Hastalık Tanısı ve Örneklerin Toplanması
Çalışma öncesi Fırat Üniversitesi etik kurulundan onay (sayı: 97132852/050.01.04) ve hasta ya da hasta ebeveynlerinden bilgilendirilmiş onay formu ile izin alındı. Bu araştırmada, Gaziantep Üniversitesi Tıp Fakültesi Nöroloji kliniğine başvuran, MS tanısı almış 93 hasta ile nörodejeneratif herhangi bir hastalığı olmayan sağlıklı 93 kişi kontrol grubu olarak kullanıldı. MS tanısı için klinik bulgular yanında, Manyetik Rezonans Görüntüleme (MRG) 'de beyin lezyonlarının zamansal ve uzaysal dağılımı, beyin-omurilik sıvısı (BOS) incelemesi, uyarılmış potansiyeller gibi yardımcı tanısal incelemeler yapıldı. MS'li hastalardan 93 tanesi on sekiz yaş üstü yetişkin grubuydu. Hasta grubunda 1 tek epizot, 7 tek atakla olası MS, 10 sekonder progresif, 6 primer progresif ve 69 relapsing remitting tanısı almış hasta vardı. Çalışılan gruplar ile ilgili bilgiler Tablo
1'de verilmiştir.
Araştırma Yöntemleri
Gaziantep Üniversitesi Tıp Fakültesi Nöroloji kliniğinde toplanan hasta ve kontrol grubuna ait periferik kanlar uygun soğuk zincir koşullarında Fırat Üniversitesi Sağlık Bilimleri Fakültesi Moleküler Genetik Laboratuvarına getirildi. Burada kan örneklerinden RNA izolasyonu yapıldı. Daha sonra elde edilen RNA örneklerinden Ters Transkriptaz PCR yöntemi ile cDNA çevrimi gerçekleştirildi.

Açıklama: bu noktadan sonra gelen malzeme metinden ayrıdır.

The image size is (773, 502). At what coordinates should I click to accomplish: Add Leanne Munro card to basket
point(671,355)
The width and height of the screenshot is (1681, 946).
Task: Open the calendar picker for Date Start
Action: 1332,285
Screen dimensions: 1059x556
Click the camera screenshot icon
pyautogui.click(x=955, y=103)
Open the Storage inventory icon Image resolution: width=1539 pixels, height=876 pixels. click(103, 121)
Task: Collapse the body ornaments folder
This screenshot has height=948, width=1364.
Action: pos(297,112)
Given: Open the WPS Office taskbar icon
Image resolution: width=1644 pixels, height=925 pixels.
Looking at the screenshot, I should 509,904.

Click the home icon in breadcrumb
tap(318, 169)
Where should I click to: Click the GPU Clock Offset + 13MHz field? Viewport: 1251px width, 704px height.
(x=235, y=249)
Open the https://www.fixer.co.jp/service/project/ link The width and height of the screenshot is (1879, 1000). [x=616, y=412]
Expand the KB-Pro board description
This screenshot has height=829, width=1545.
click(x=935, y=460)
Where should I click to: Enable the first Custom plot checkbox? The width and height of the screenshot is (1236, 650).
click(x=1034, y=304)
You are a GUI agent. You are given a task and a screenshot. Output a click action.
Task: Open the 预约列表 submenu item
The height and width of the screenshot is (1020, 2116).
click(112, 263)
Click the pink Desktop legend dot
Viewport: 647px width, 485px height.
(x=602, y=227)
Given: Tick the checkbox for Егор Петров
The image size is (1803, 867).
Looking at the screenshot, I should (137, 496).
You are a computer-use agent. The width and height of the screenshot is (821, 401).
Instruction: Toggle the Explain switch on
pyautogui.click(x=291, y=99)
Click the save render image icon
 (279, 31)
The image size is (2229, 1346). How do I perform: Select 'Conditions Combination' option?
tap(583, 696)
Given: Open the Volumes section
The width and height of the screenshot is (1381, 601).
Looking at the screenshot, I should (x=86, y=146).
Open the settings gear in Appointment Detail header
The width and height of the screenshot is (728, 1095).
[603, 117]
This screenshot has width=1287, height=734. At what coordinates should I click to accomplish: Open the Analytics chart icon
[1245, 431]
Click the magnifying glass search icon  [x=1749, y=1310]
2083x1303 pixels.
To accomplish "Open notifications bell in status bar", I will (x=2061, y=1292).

RNA izolasyonu High Pure RNA izolasyon kiti (RocheDiagnostics, Mannheim, Almanya) kullanılarak yapıldı. RNA örneklerden cDNA sentezi First Strand cDNA sentez (AMV) kiti (RocheDiagnostics, Mannheim, Almanya) kullanılarak yapıldı. Hedef genlerin ifade tayini için Tablo 2'de verilen primer ve problar tasarlandı.
Büyütmek İçin Tıklayın |
Tablo 2: Hamarat gen (housekeeping gen) ve hedef genlerin primer dizileri ve nükleotid numaraları. |
Primer ve probların tasarımı için www.roche-applied-science.com/sis/rtpcr/upl web sayfası kullanıldı. Buradan elde edilen diziler Pubmed NCBI nükleotid dizileri ile karşılaştırılarak doğrulukları tespit edildi. Primerler IDT (Integrated DNA Technologies, Belçika) firmasına sentez ettirildi. Çalışmada Universal ProbeLibrary (UPL) probları kullanıldı (RocheDiagnostics, Mannheim, Almanya). UPL probları 8-9 nükleotidlik kısa dizileri olarak, kilitli nükleotid (LockedNucleicAcid; LNA) teknolojisi kullanıldı. Real time PCR tepkimesi için 14 μl ditile su, 0,2 μl UPL probe (10 μM), 0,4 μlforward primer (10 μM), 0,4 μlreverse primer (10 μM), 4 μl Lightcyler Taqmanmaster (faststartTaq DNA polimeraz, tampon, MgCl2, dNTP karışımı), 1 μl örnek cDNA karışımı hazırlandı. Hazırlanan karışım kapiller tüplere aktarıldı. Kapiller tüpler LightCycler® 2.0real time PCR cihazına yerleştirildi. 95 °C'de 10 dakika denatürasyon yapıldı. Daha sonra 45 döngü amplifikasyon için 95 °C 10 s denatürasyon, 60 °C 30 s annealing, 72 °C 60 s extansiyon yapıldı. Son aşamada bir döngü 40 °C 30 s tutulup PCR sonlandırıldı.
İstatistiksel Analizler
İstatistiksel analizler Graphpad Instat programı kullanılarak, nonparametrik Mann-Whitney testi ile yapıldı. Örneklerin oluşturdukları pikler, Ct değerleri ve kopya sayıları ayrı ayrı analiz edilerek istatistiki hesaplamaları yapıldı. Nicel analiz sonucunda elde edilen değerler üzerinden ATCB ile normalleştirme sağlandı. Hasta/Kontrol oranları şeklinde göreceli nicel değerleri hesaplanarak Mann-Whitney U testi ile istatistiksel analizler yapıldı. Sonuçlar %95'lik güven aralığında (p<0.05) değerlendirildi.